SHORT EXERCISE 1:
In the court opinion excerpt, what minimum and maximum active sentence did the court read out as the plea terms?
SHORT EXERCISE 2:
List every line of the listing that contains the word "Task".

PAGE EXTRACT:
-- start --

First, defendant bargained for the State's recommendation of
precisely the term of imprisonment that defendant received _ a term
that presumed that defendant had a prior record level of IV.
During the plea colloquy, the trial court specifically confirmed
defendant's agreement to that term: THE COURT: The prosecutor and your
lawyer have informed the Court that these are
all the terms and conditions of your plea:
The cases will be consolidated for judgment,
receive an active sentence, minimum of nine
months, maximum of eleven months in the
custody of the North Carolina Department of
Corrections.
Is this correct as being your full plea
arrangement?
THE DEFENDANT: Yes, sir.
THE COURT: Do you now personally accept
this arrangement?
THE DEFENDANT: Yes, sir.
Second, we believe that defense counsel's remarks during
sentencing, when read in their entirety, indicate that counsel was,
like Alexander, referring to the worksheet and effectively
stipulating to the prior record level. Counsel stated:
. . . History gone by five, six years
ago, as far as offenses, and we go from
misdemeanors to essentially to what you see
now before you. He has confronted charges in
Moore County.
I talked to [defendant] the first time I
got on this matter back in August. He does
appear to be _ here's what your life has been
to this date, here's what I did. He's owned
up to it. That's where he stands before you
now. He has indicated to me that he's trying
to break up his history, because it's leading
to a lot more serious stuff even than this, as
bad as this is.
He has no _ he's given me, to give to
you, no explanation as to why this happened,
but he has spoken to me in terms of
confronting you, confronting the rest of the
courts where everything's been pending, owning
up to his responsibility, doing whatever he
has to do in response to punishment and trying
to turn his life around.

-- end --

SOURCE RECORDS:
-- start --

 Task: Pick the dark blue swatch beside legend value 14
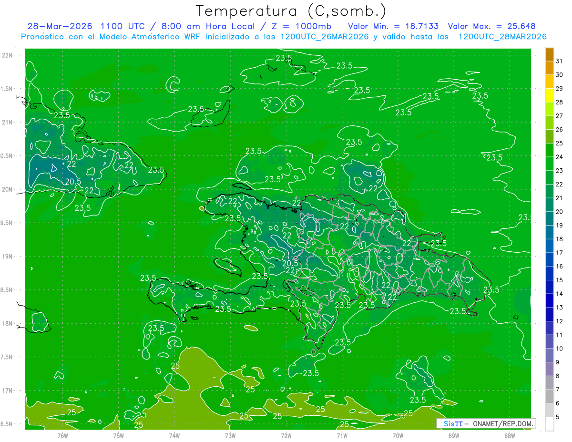550,294
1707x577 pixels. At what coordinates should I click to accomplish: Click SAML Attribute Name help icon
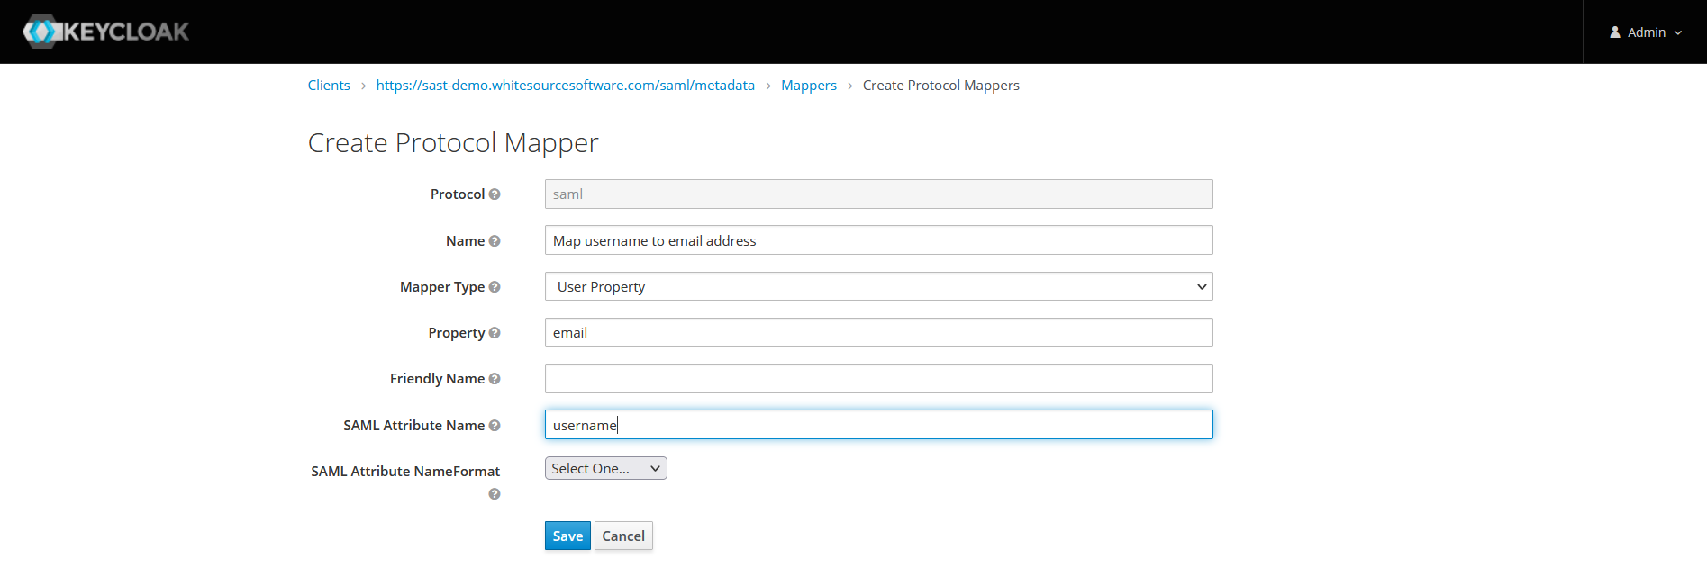pos(495,426)
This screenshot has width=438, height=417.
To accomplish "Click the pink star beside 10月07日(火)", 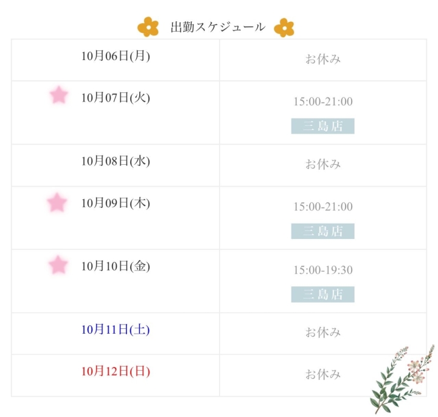I will tap(58, 95).
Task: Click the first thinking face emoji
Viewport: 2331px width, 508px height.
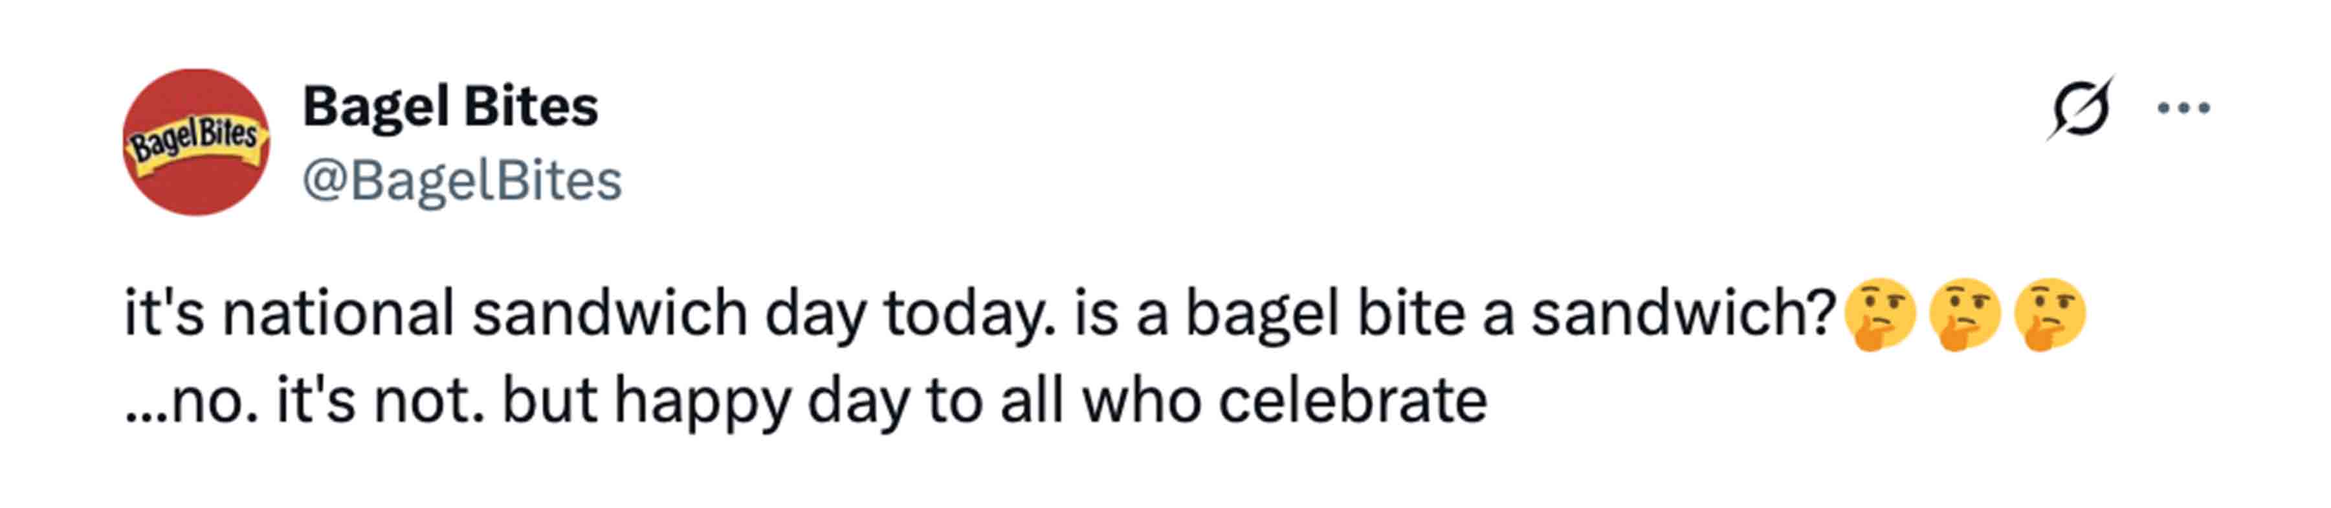Action: point(1879,314)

-- end --

FINAL RESULT 1:
A minimum of nine months and a maximum of eleven months.

FINAL RESULT 2:
 Task: Pick the dark blue swatch beside legend value 14
Task: Click the first thinking face emoji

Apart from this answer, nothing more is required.